§ **Directions for this task**
Work through the entries that follow and state how many lines contain the word "below". Only the number is wanted.

Stored records:
*** Block opens ***

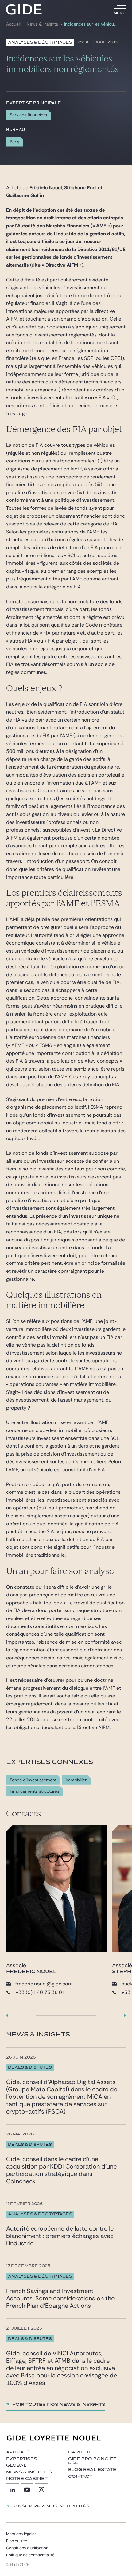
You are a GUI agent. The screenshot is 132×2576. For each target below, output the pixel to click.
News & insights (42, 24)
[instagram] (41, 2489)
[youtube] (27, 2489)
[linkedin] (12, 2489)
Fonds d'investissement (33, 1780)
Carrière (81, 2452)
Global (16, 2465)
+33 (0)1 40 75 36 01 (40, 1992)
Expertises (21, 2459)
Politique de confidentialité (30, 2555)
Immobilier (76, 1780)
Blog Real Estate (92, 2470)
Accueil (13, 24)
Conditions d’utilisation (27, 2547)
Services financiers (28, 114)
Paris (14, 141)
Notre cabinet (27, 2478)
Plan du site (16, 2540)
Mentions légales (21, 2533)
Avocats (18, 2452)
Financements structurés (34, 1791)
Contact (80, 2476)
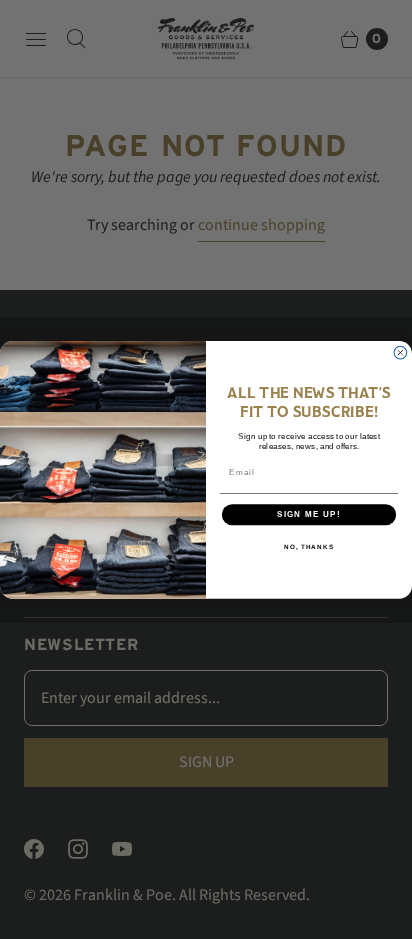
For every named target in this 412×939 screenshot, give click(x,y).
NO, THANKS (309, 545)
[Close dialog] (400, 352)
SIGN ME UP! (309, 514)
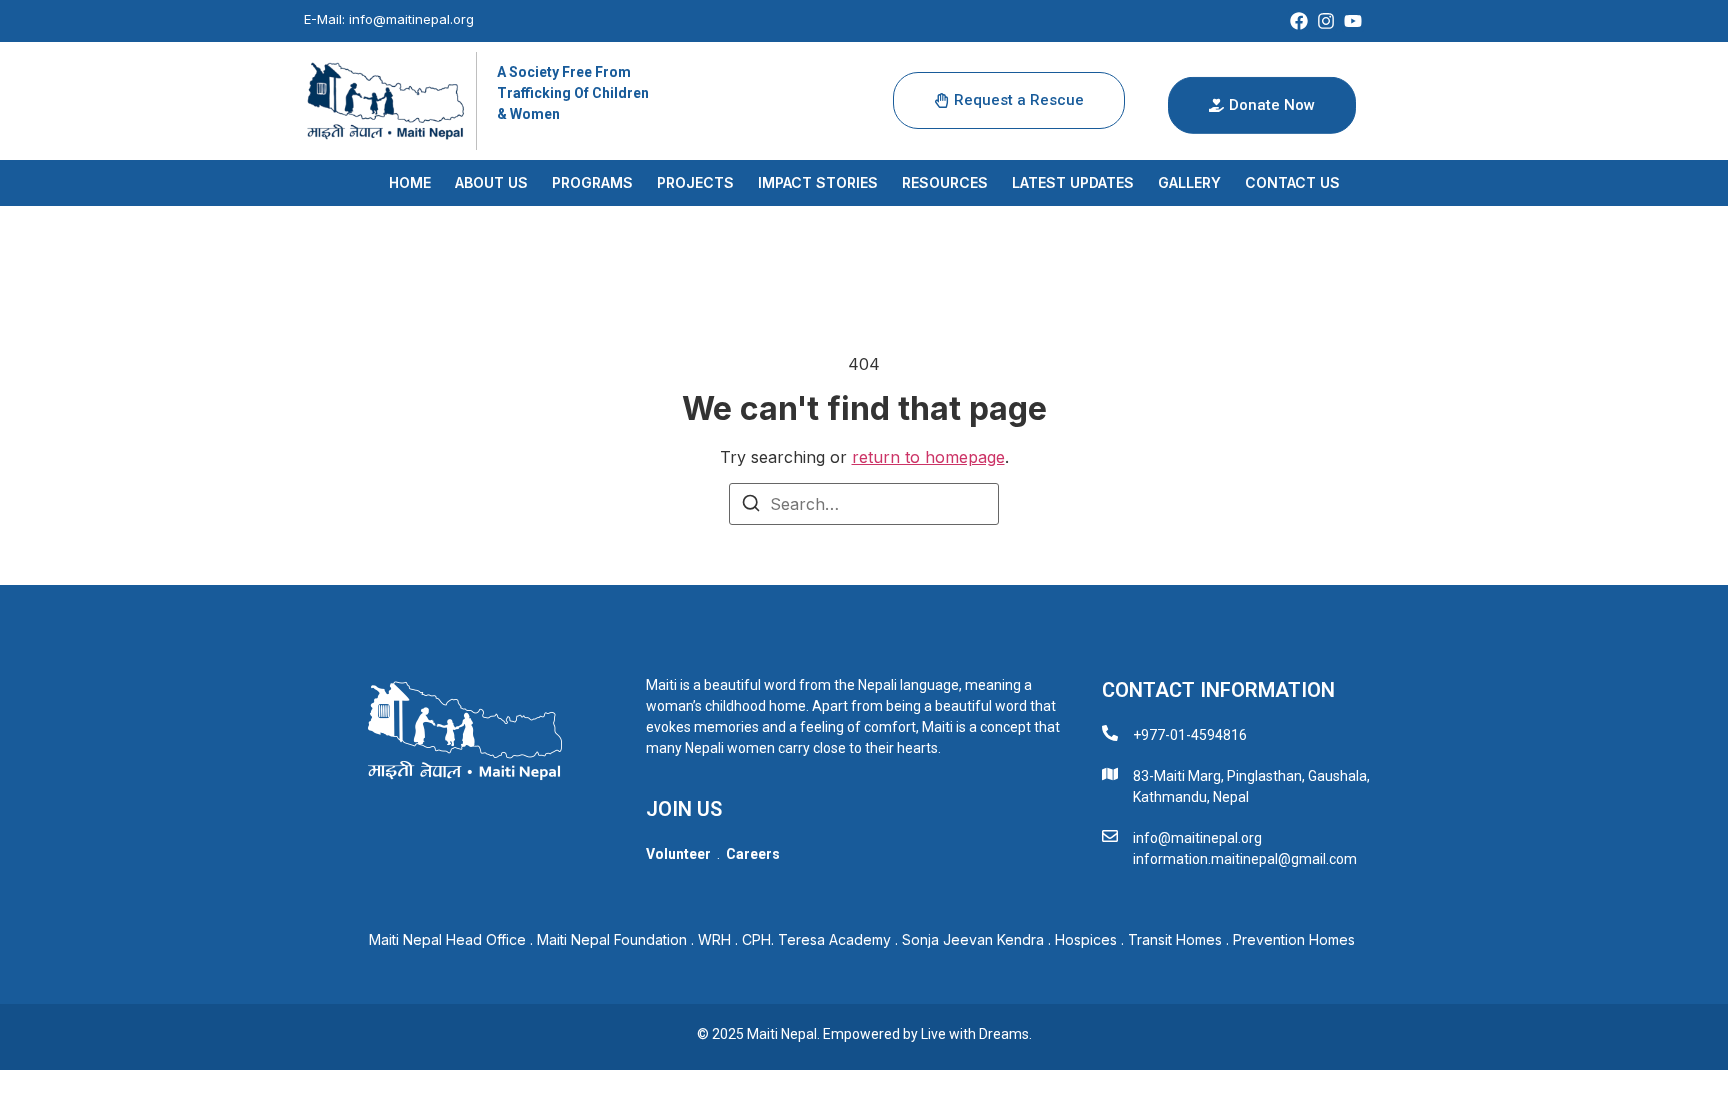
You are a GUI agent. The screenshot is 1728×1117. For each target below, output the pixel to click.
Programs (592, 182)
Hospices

*** Block closes ***

§ **Your solution**
2